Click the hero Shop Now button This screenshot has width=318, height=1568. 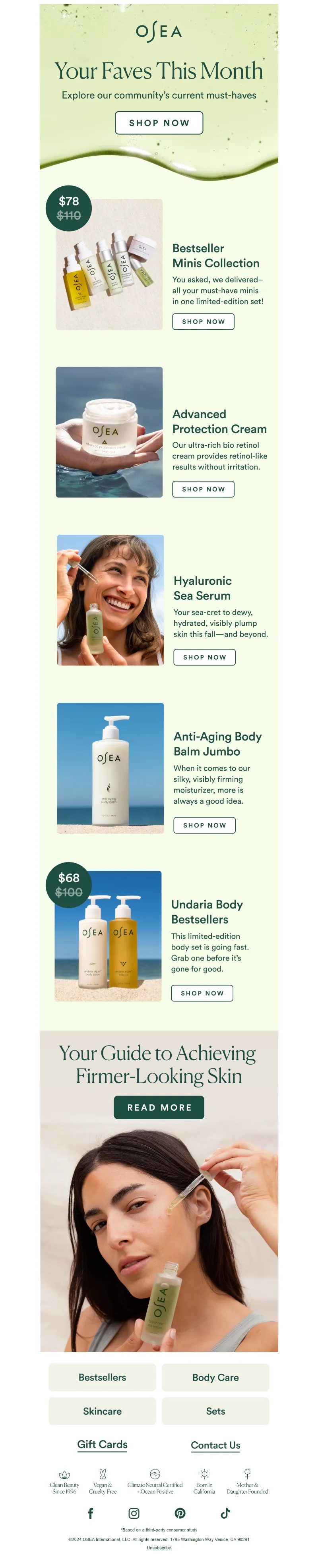[159, 123]
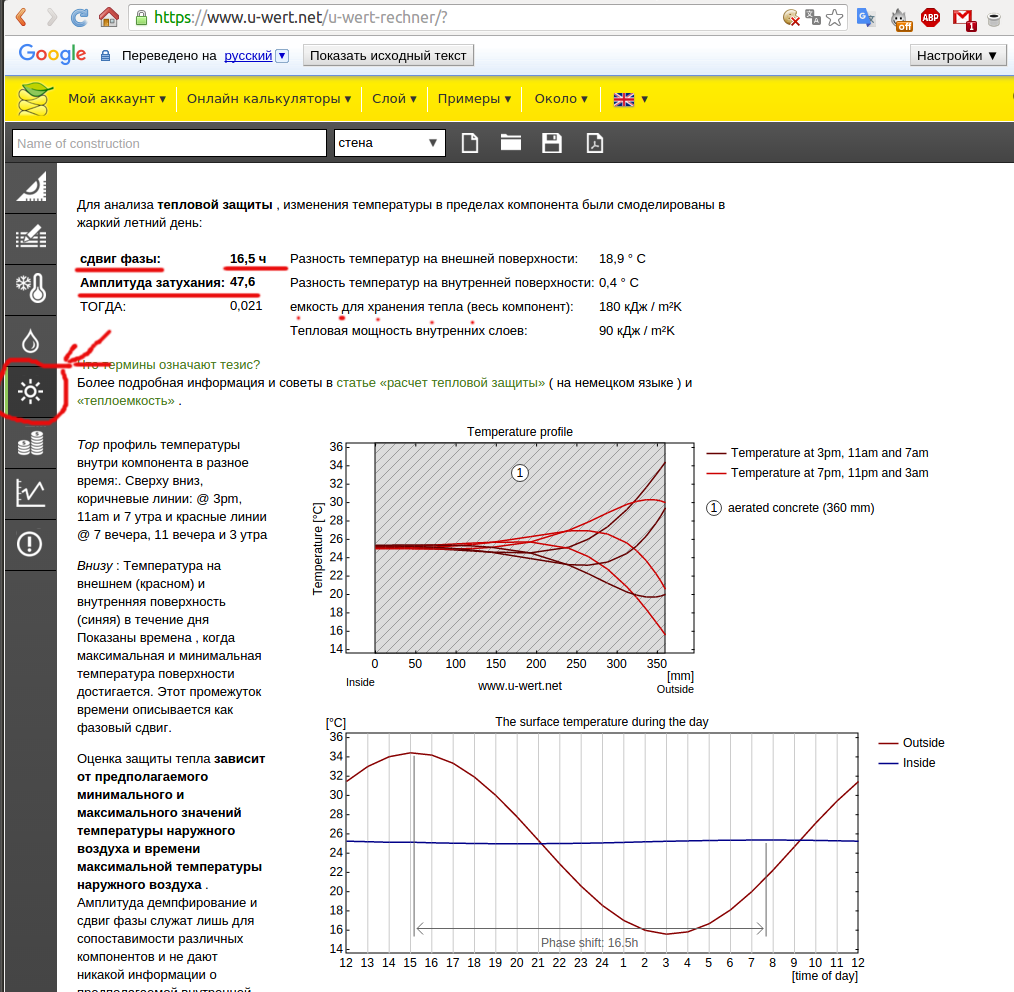
Task: Open the warnings exclamation sidebar panel
Action: point(30,544)
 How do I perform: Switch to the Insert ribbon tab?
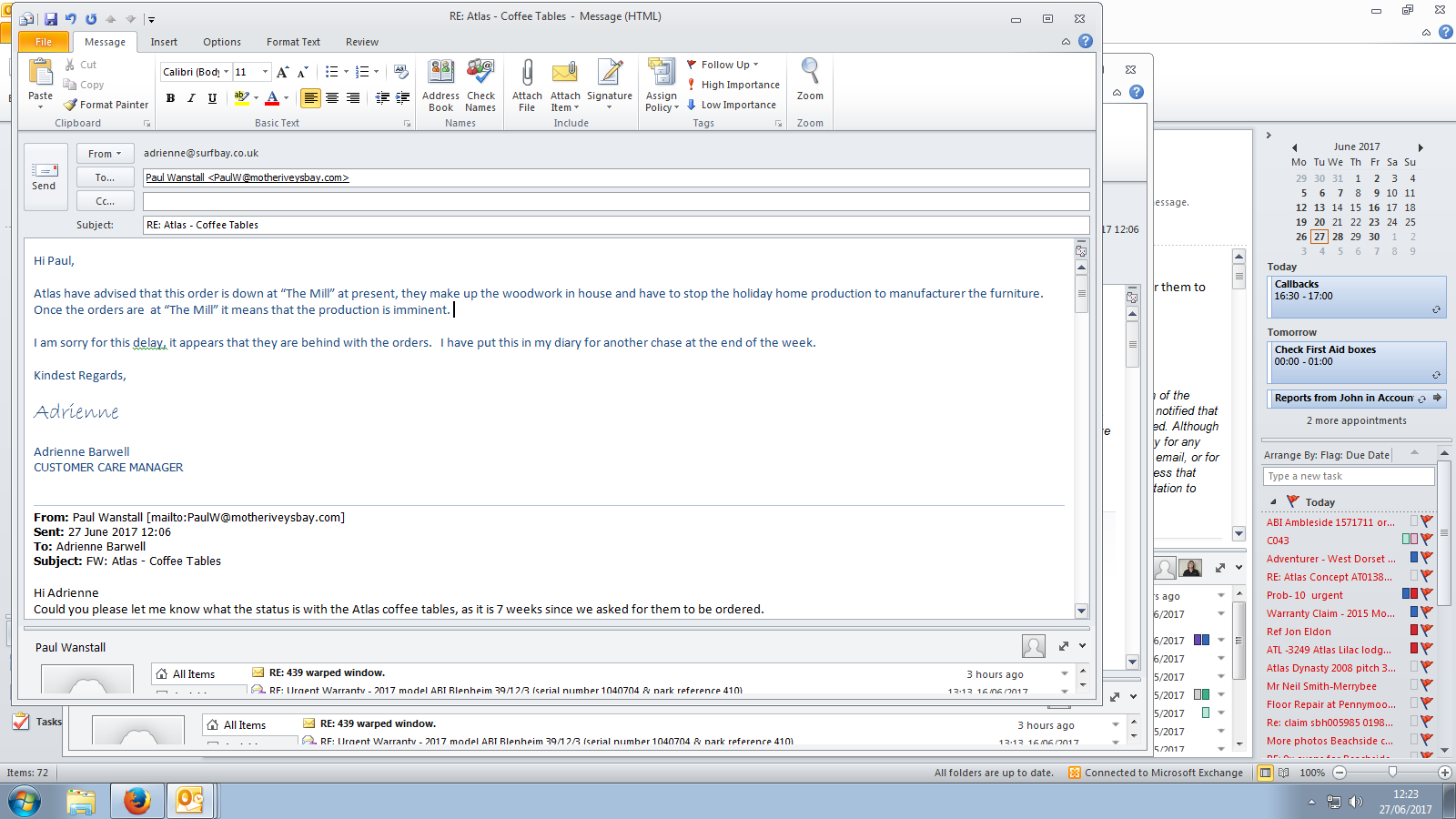pyautogui.click(x=164, y=42)
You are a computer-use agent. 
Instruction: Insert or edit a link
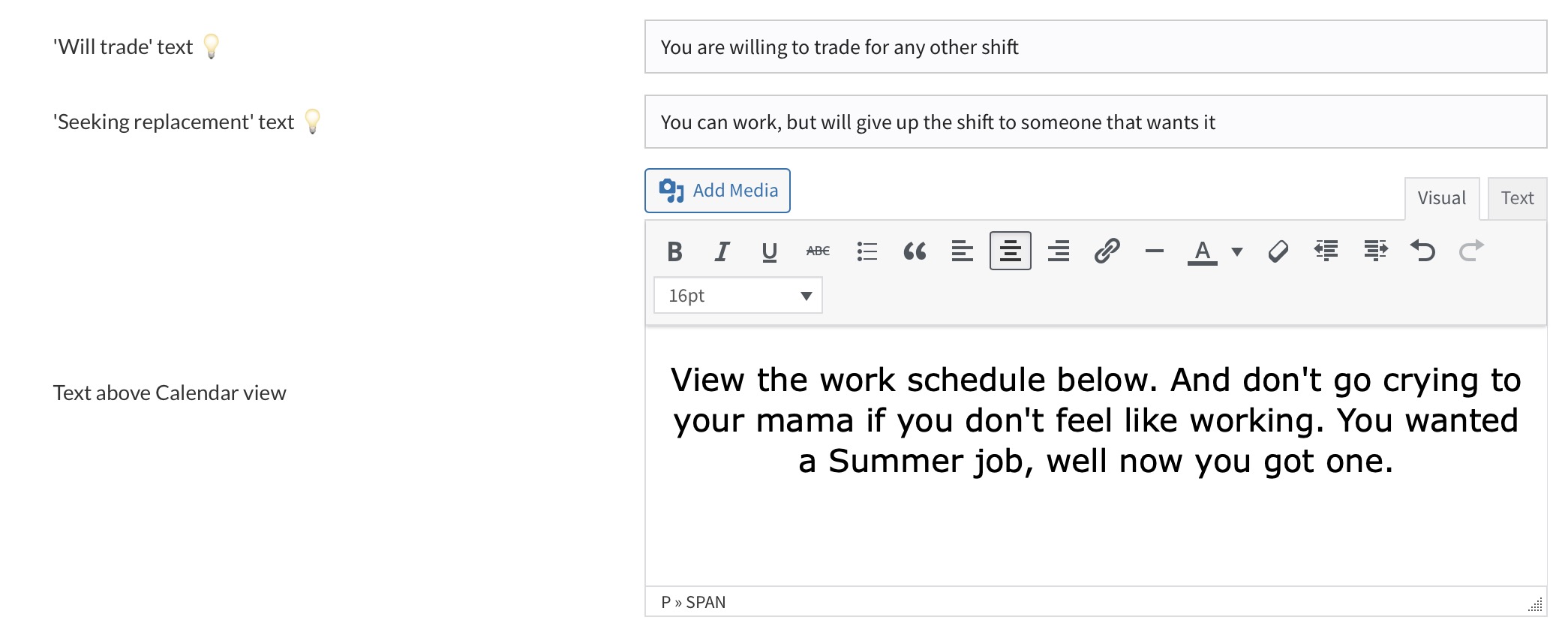[x=1107, y=251]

### TASK REQUIREMENTS
Can you rewrite the part of the data that opens with the line containing "You are a computer-use agent." and runs through the end of the data, changing "link" to "hyperlink" and keeping everything else the same? Leave the pictures out of your answer.

### ANSWER
You are a computer-use agent. 
Instruction: Insert or edit a hyperlink
[x=1107, y=251]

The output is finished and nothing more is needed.